Roy Weatherby, however, was not satisfied with his .375, and so in 1953 he designed an altogether new round inspired by the .416 Rigby case but not based on it, which he called the .378 Weatherby. (It was, however, still a .375.) The new arrival held a whopping 120 grains of powder and would give a 300-grain bullet an honest 3,000 fps. But in the process, it also produced nearly 80 foot-pounds of recoil, which is 20 foot-pounds more than a .458.

It was not so much the poundage that made the cartridge a terror to shooters, but the speed at which the rifle came back at you. I owned a .378 Weatherby Mark V, and the very first shot I fired from it bent my shooting glasses into a C-shape. It was a beautiful rifle, and very accurate. But I was afraid of it, and would always be afraid of it, so I sold the gun.

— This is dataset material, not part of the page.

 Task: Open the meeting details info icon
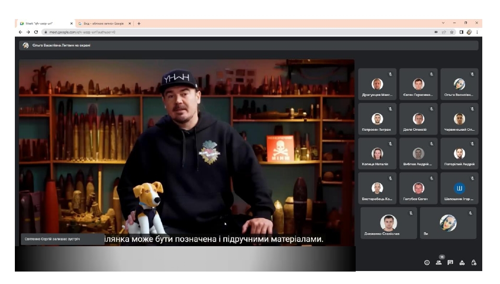point(427,262)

For seven years Weatherby made both cartridges, but in 1960 they dropped the .375. And then a funny thing happened. Some rounds are so good that they refuse to go away. The .280 is one such example; despite Remington’s moronic marketing of the cartridge, knowledgeable shooters knew it for what it was, and kept it alive. And so it was with the .375 Weatherby. In 2001, Weatherby brought it back.

Weatherby loads the cartridge to its original ballistics—a 300-grain Nosler Partition at 2,800 fps. Nosler loads the round with both 260-grain Accu-Bond and Partition bullets, which does not make sense to me. You get a .375 of any stripe for the 300-grain bullets. If you handload, of course, you can stuff it with anything you choose, and if there’s something wrong with you and you don’t handload, there are custom ammo makers out there who will whomp up whatever you like.

Weatherby makes synthetic- and wood-stocked Mark Vs for the cartridge, and dandy guns they are. However, both come with muzzle brakes. I don’t like muzzle brakes on dangerous-game rifles. If I were ordering one, I would have a talk with Weatherby about that. And I would bear in mind that Warren Page’s rifle had a 23-inch barrel, because Warren knew about dangerous game in the real world, and that the shorter your barrel (to a point), the longer you live.

The .375 Weatherby is a unique cartridge; I don’t think there’s anything else quite like it. I do know that if, somewhere, there’s something you can’t take on with it, I would trade my hunting boots for track shoes before I tangled with it.